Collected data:
^^^^^^^^^^^^^^^^

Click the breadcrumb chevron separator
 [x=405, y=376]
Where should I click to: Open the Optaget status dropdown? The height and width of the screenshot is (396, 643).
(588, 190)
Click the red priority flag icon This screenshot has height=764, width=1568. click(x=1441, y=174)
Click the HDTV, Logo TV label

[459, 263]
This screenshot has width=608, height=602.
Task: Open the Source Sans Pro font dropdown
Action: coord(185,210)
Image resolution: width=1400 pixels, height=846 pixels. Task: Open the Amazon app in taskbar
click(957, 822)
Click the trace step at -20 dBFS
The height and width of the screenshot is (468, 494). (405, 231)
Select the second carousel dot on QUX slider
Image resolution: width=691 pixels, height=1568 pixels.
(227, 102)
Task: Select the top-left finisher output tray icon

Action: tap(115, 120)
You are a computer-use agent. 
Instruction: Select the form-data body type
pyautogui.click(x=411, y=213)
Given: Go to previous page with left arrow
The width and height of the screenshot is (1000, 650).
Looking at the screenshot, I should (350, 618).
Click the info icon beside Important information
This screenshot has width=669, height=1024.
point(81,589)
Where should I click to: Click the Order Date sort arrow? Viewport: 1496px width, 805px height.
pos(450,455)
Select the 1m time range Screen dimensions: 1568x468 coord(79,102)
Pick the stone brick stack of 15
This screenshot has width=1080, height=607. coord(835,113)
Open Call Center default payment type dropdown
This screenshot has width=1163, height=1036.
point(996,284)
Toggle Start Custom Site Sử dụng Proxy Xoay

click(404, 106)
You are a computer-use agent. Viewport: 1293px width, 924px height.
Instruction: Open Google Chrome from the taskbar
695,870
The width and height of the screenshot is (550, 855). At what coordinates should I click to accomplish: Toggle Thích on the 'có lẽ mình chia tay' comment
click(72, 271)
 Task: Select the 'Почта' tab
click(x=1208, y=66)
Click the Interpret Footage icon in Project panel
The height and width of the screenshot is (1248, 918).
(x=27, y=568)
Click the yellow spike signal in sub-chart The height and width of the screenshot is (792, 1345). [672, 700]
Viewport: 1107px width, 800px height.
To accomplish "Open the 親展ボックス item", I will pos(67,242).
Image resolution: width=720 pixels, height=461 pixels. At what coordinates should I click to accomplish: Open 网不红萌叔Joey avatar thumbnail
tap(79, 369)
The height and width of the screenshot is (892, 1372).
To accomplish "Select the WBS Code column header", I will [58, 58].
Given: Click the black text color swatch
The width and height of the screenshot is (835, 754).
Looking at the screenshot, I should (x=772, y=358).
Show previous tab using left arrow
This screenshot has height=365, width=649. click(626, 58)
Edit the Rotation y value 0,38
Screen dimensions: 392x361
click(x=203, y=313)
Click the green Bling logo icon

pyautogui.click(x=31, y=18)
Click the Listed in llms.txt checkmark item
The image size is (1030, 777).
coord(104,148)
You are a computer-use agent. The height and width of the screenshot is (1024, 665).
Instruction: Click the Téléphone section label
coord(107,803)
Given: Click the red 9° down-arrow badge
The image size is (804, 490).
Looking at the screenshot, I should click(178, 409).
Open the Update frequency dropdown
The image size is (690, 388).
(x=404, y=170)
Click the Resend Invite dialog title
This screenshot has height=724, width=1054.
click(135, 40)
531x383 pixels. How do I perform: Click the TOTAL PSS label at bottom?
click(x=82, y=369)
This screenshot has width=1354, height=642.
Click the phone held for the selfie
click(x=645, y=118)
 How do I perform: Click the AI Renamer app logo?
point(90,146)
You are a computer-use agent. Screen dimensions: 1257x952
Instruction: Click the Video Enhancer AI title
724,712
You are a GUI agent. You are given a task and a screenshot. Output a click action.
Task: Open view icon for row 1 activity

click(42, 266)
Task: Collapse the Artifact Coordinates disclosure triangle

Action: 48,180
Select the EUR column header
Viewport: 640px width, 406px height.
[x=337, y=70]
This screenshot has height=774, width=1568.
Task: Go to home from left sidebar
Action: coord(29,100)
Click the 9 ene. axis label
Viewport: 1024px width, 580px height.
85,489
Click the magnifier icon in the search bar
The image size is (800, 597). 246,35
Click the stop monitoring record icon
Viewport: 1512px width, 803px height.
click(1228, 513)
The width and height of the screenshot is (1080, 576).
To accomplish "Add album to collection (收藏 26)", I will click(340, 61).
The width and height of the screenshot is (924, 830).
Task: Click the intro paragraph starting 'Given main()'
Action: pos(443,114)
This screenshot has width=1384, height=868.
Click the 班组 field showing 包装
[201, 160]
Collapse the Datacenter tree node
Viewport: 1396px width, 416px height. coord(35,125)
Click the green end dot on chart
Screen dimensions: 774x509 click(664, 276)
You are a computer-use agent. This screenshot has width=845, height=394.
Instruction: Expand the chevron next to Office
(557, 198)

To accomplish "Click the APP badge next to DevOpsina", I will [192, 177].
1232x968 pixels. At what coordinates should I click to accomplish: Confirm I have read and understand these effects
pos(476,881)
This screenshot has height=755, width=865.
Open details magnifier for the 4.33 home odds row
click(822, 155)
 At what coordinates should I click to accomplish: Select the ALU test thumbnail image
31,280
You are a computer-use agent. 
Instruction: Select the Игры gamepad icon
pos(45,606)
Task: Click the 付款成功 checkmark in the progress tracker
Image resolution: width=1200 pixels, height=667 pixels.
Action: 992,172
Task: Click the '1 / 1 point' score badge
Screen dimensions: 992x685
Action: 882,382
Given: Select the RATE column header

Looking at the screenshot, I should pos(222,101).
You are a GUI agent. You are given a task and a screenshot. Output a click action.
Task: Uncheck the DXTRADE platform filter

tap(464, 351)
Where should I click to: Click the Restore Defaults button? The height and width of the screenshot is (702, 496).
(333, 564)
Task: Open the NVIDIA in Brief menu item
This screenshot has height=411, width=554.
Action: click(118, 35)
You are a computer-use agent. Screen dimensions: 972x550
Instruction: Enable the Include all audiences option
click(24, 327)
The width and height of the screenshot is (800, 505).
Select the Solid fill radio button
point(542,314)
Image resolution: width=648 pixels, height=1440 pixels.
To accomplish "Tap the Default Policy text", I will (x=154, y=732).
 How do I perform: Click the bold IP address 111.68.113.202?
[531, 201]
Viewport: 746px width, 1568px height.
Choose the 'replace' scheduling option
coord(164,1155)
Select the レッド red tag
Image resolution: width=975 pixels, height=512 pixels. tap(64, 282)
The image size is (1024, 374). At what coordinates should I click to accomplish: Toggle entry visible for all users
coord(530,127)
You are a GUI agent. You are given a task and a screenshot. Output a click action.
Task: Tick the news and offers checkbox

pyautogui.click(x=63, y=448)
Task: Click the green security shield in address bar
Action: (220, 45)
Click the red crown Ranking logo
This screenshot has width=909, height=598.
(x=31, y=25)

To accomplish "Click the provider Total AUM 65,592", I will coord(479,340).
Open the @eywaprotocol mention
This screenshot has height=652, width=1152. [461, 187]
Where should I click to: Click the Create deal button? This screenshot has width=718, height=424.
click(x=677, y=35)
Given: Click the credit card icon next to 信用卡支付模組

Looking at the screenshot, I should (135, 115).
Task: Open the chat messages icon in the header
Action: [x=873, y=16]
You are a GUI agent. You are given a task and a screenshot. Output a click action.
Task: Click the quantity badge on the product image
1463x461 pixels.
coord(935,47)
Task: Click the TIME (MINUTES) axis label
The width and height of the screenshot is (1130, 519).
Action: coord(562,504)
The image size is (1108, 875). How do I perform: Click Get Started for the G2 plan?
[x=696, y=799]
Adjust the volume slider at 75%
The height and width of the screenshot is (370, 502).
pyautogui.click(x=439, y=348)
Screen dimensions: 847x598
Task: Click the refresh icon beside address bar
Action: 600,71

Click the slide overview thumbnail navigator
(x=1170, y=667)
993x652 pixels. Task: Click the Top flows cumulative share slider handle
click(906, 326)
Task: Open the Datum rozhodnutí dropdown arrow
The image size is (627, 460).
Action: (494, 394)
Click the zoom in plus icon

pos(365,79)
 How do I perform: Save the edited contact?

^^^^^^^^^^^^^^^^

▶ _PROBLEM TO WORK ON_:
What lines of the data include the word "checkmark"? Copy each of them.

▶ _COMPLETED TASK_:
Click the Listed in llms.txt checkmark item
Task: Click the 付款成功 checkmark in the progress tracker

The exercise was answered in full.